● **課題文**:

----------

ルート66ファンでない方には取り立て何てことないように聞こえるかもしれないが、勿論そうではない。
ジムはルート66でもかなりの重鎮。歴史家、写真家、ツアーガイド、作家、旅行マーケティングコンサルタント、話家、と実に様々な顔を持つ。特にアリゾナ州とルート66を語らせたら彼の右に出るものはそうそう居ない。発行した書籍は実に20冊以上、と、こんな人物と一緒にルート66を走る意味は言葉では表現できない嬉しさと光栄さが入り混じる。
まずはそのジムと、これも街では有名な観光スポット、Powerhouse Museum パワーハウス博物館で落ち会うことに。こちらの博物館はインフォメーションセンター、お土産屋さん、展示品、歴史の説明をフルに備えたルート66中でも絶対に訪れて欲しい博物館の一つ。特に2階に展示されている大恐慌時代、オクラホマ州から仕事や普通の生活を求めてやってきた人達を描いたスタインベック作「怒りの葡萄」に出てくる幌馬車がそのまま再現されており、当時の様子がはっきり分かるようになっている。一枚撮ってくれるというのでポーズ。

 

少々手前味噌になるが、この博物館、初めて電気自動車の歴史についても展示しており、そのプロジェクトの責任者 ジョシュアと一緒に、ルート66日本アソシエーションとしてその展示品、説明分の和訳を全て担当させてもらった。
それについてお土産屋さんの前に張り紙がちょっとあったのでついでにご紹介。

車の中で何だかんだとルート66やお互いの近況について話をしていると、アッシュフォークの街に着いた。お腹が減っては戦は出来ずとばかりに街に新しく出来たであろう(前回訪問した時は無かった)BBQのお店で腹ごしらえ。
ジムと奥様のジュディと一緒に記念撮影。中々自然体で気に入っている(笑)


Zettlers Store は1930年にパン屋さんとして開業するが、1945年に食料品店に業態を変え2012年まえで営業してた。その後暫く閉鎖してたものを昨年、ご主人のカークが自身のお土産屋さんとして再開してくれたお店だ。
再開したお店にもカークにも(FBで繋がってたこともあり)是非会いたくてこの日を待ちわびていたのだ。

今日はちょうど先日仕入れたばかり、という年代物のレコードプレイヤーを修理中で、かなり歴史と年期の入った代物にジムと二人でテンションはマックス。所狭しと置いてある面白いお宝グッズや定番のお土産品も充実。アリゾナ・ルート66を走る方は是非訪れて欲しい。

右よりジム、私、カークと
お店の床一面に書かれたロゴの
前で記念撮影。
お店のFBページにも連日連夜
訪れた旅人達が紹介されている。

 

 

 

 

アッシュフォークを出た後は、セリグマンからオールドループを走り、ピーチスプリングスやトラックストンを経てキングマンに戻る経路をたどった。本当はこの沿線をもう少しゆっくり走りたかったのだが、夕方にキングマンの市長やアリゾナ州ルート66アソシエーションの人達と軽く夕飯を取る段取りをしてると言われ、思わずアクセルを踏み込む(笑)

----------

● **データ抜粋**:

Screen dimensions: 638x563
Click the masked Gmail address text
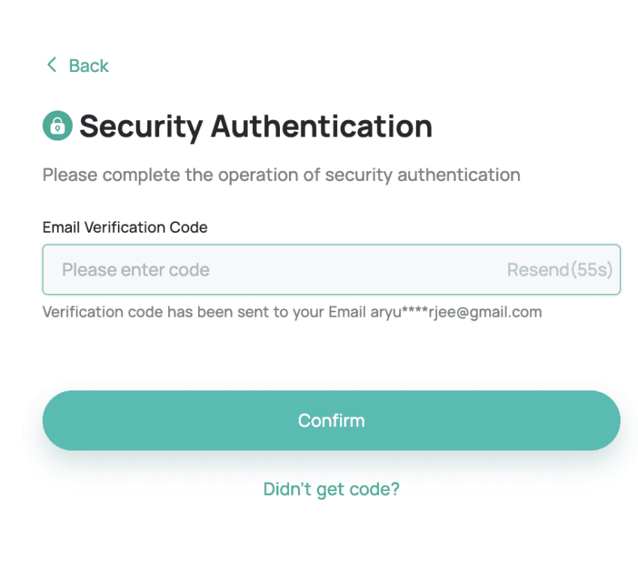coord(456,312)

----------

● **設問**:
(a) ルート66の旅行記のうち、「アッシュフォークを出た後は、」から「わずアクセルを踏み込む(笑)」までの部分を、一字一句違えずに書き写しなさい。
(b) ルート66の旅行記の最後の文に続けて、その先を書き進めなさい。

● **解答**:
(a)
アッシュフォークを出た後は、セリグマンからオールドループを走り、ピーチスプリングスやトラックストンを経てキングマンに戻る経路をたどった。本当はこの沿線をもう少しゆっくり走りたかったのだが、夕方にキングマンの市長やアリゾナ州ルート66アソシエーションの人達と軽く夕飯を取る段取りをしてると言われ、思わずアクセルを踏み込む(笑)

(b)
本当にルート66の関わる人達は仲が良く、家族同様に見知らぬ者も受け入れてくれる。

ジム夫妻と一緒に走った今日の日は絶対に忘れない。
大きなプロジェクトに向かう私へのエールも忘れることなく、最新の出版書物も頂く。これには共通の友人、バンコクの世界一アホな敬愛すべきランナー、Kさん夫婦も載っている。ルート66は世界を繋ぎ、人を繋ぎ、そして過去と未来をも一本の道でしっかり繋ぐ。


キングマンの夕暮れと共に。

Meteor City 再開へ向けて

アリゾナ州メテオ・シティ。現地語?で書けば Meteor City、ちょっと風変わりだよね。実は「シティ」とは言ってもそれは都市ではなく、街でも、村ですらないのが現状なのだ。メテオ・シティは州中東部、ココノ郡にありナバホ、ホピの両居住区の南側に位置するエリアで、2012年に閉鎖してしまった(当時は人気の高かった)ドーム型のトレーディングポストが廃墟目前の様態で残っているだけ、というのがここ数年の姿。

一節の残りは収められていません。